Puente de Isabel II, Puente de hierro en Triana, España
El Puente de Isabel II es un paso de hierro en Sevilla que cruza el río Guadalquivir con tres arcos metálicos, enlazando el centro de la ciudad con el barrio de Triana. La estructura descansa sobre pilares de piedra y permite el paso de peatones, ciclistas y automóviles en una calzada única con amplias aceras a ambos lados.
Ingenieros franceses diseñaron el paso a mediados del siglo XIX para sustituir un puente flotante que existía en el mismo lugar desde la época medieval. La inauguración en 1852 trajo el primer enlace permanente sobre el Guadalquivir en Sevilla y marcó un punto de inflexión en el desarrollo urbano.
El nombre rinde homenaje a la reina Isabel II, quien gobernaba España cuando se inauguró el paso y apoyó el proyecto. Los sevillanos lo llaman comúnmente Puente de Triana, reflejando su papel como entrada principal a ese barrio y su importancia diaria para quienes cruzan entre ambas orillas.

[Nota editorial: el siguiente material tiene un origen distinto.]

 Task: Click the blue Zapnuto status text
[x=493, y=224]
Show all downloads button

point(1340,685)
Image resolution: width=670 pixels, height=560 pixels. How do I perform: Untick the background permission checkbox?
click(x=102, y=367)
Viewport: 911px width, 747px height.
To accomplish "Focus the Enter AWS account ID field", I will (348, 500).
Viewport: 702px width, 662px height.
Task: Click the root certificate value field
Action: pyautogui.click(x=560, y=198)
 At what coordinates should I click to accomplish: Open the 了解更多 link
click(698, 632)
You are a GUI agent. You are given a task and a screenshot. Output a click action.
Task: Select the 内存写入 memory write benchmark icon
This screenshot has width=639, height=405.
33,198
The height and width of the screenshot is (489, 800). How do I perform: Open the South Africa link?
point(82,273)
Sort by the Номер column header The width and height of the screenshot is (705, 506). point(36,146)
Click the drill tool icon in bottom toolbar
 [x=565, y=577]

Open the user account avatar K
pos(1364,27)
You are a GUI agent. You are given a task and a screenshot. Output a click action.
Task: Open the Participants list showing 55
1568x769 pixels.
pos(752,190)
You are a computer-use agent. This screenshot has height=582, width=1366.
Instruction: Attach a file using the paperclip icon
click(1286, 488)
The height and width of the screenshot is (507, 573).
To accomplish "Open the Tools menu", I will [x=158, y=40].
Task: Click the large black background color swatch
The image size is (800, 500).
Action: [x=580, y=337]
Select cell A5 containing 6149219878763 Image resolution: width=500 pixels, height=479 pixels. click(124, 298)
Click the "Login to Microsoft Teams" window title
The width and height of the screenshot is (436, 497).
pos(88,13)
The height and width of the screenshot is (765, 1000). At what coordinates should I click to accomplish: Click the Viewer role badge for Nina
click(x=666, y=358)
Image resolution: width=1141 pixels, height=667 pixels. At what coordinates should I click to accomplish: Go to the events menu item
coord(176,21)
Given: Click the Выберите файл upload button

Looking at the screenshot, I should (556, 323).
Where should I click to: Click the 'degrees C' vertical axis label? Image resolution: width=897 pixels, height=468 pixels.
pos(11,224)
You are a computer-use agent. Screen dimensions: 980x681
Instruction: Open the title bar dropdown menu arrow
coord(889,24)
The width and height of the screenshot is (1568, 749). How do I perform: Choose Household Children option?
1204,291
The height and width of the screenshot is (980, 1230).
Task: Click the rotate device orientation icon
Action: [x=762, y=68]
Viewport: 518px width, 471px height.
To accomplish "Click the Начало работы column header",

El paso es accesible en todo momento y ofrece una ruta muy transitada para quienes caminan entre ambas orillas del río. Ciclistas y conductores comparten la calzada, por lo que conviene mantenerse en las aceras señalizadas y estar atento al tráfico al caminar.
La estructura metálica ha conservado su forma original desde mediados del siglo XIX, aunque se reforzaron partes con el tiempo. Como el puente de hierro más antiguo conservado en España, sigue siendo un testimonio técnico de los primeros días de la construcción industrial en la Península Ibérica.